Don’t, in other words, start with passing-resolutions-on-Central-America-and-South-Africa.
But if, eventually, an organization does want to get into the resolutions business, Pickus had further suggestions, applicable far beyond the boundaries of NAFSA:
“1. Define clearly the routes for determining whether the organization will take a stand on this issue. These routes should be well understood by the membership. Constraints on the board or committees issuing statements in the organization’s name should also be defined.
“2. Require that responsible information-gathering precede action on a resolution and that the results are available to those asked to make a decision.
“3. Address your own membership first. Only address the wider community after assessing the levels of agreement and the points of disagreement within your own membership.
“4. Treat data in your statements responsibly, so as to preserve confidence in the reliability and credibility of your organization’s contributions to public issues.
“5. Provide opportunities for a well-conceived educational program. . . . We have almost forgotten what it is like to hear different perspectives on an issue and to probe them for their differing assessments of the facts, their expectations with regard to the results of policy choices, and their fundamental purposes and values. . . . Don’t underestimate the difficulty in setting up such a program but do help change a very bad situation by making the effort.

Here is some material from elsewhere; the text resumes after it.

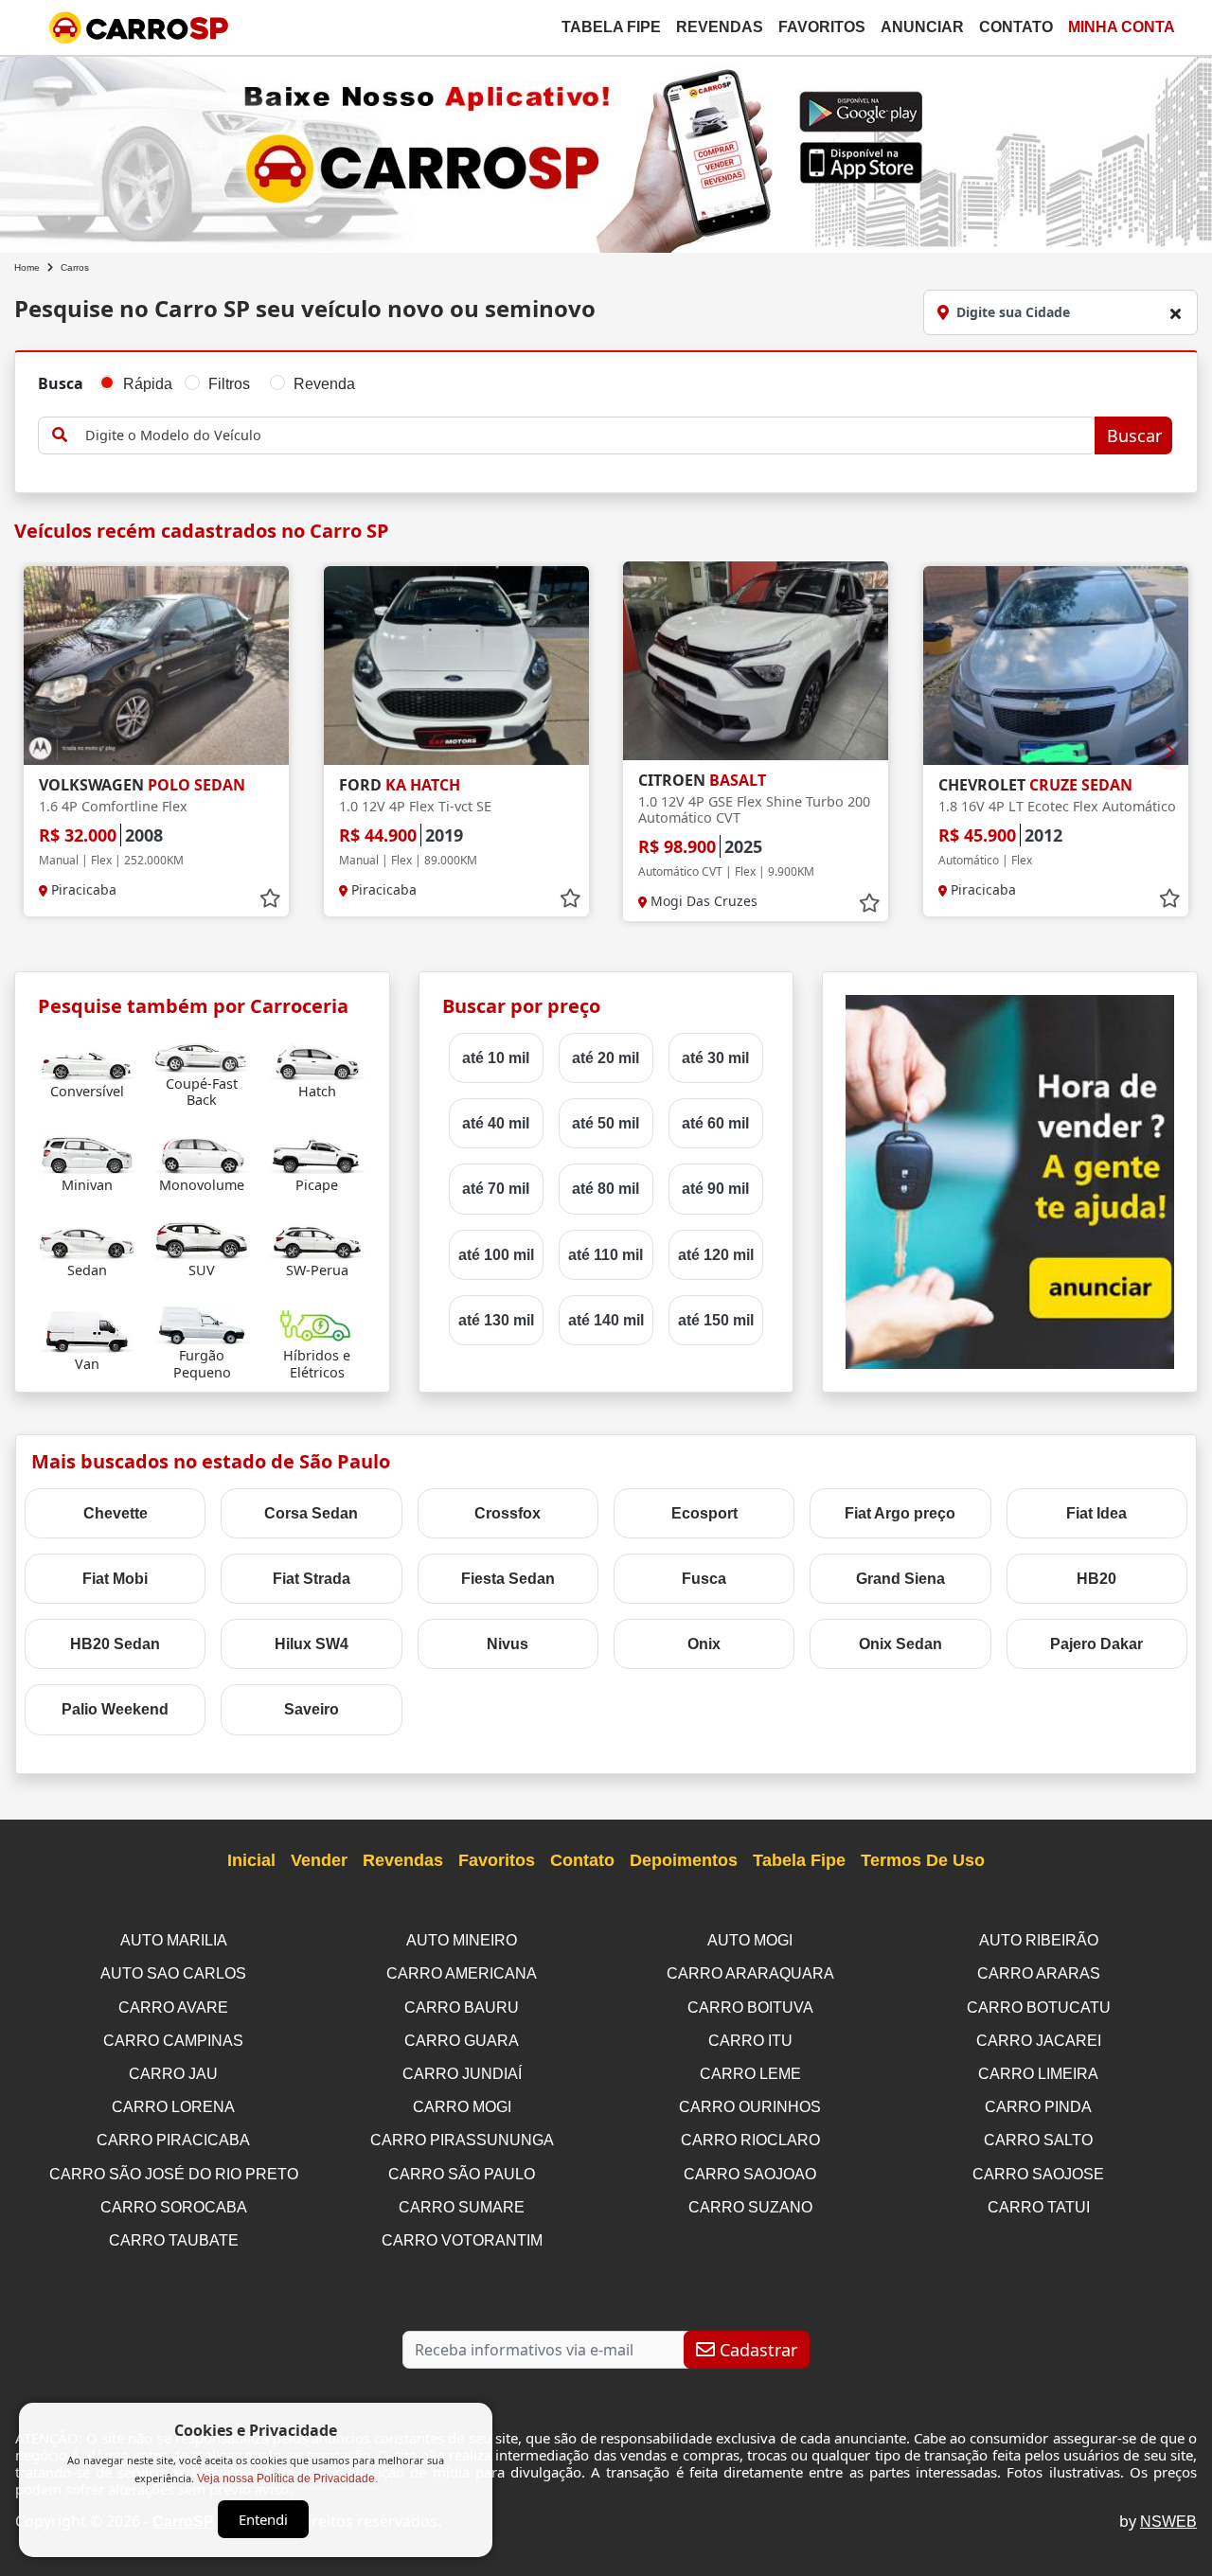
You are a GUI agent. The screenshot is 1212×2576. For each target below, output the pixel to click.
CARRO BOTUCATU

“6. Accurately report who supported the resolution and with what authority. Also report how many didn’t. Distinguish between the sense of a particular meeting and the formal policy position of the organization.
“7. Provide for minority reports and see that they are also publicized.
“8. Give priority to areas in which your special knowledge and experience applies. . . .
“9. Think through the conditions which should determine to whom you address your resolution.”
Foreign policy professionals, and the realist school in particular, often wish that the great unwashed would keep clear of the war/peace debate. The experience of the past generation suggests that there is wisdom in the professionals’ cautions. But cautions are one thing and political celibacy another. Organizations of doctors, educators, architects, clergy, and everyone else “for social responsibility” are going to be at least a semi-permanent feature on the American landscape. If, with appropriate adjustments for particular situations, those wishing to get into the passing-resolutions-on-Central-
America-and-South-Africa business would take Robert Pickus’s suggestions to heart, their efforts might make agreement on this country’s right role in world affairs more, rather than less, likely.
George Weigel is Distinguished Senior Fellow of the Ethics and Public Policy Center in Washington, D.C. and holds EPPC’s William E. Simon Chair in Catholic Studies.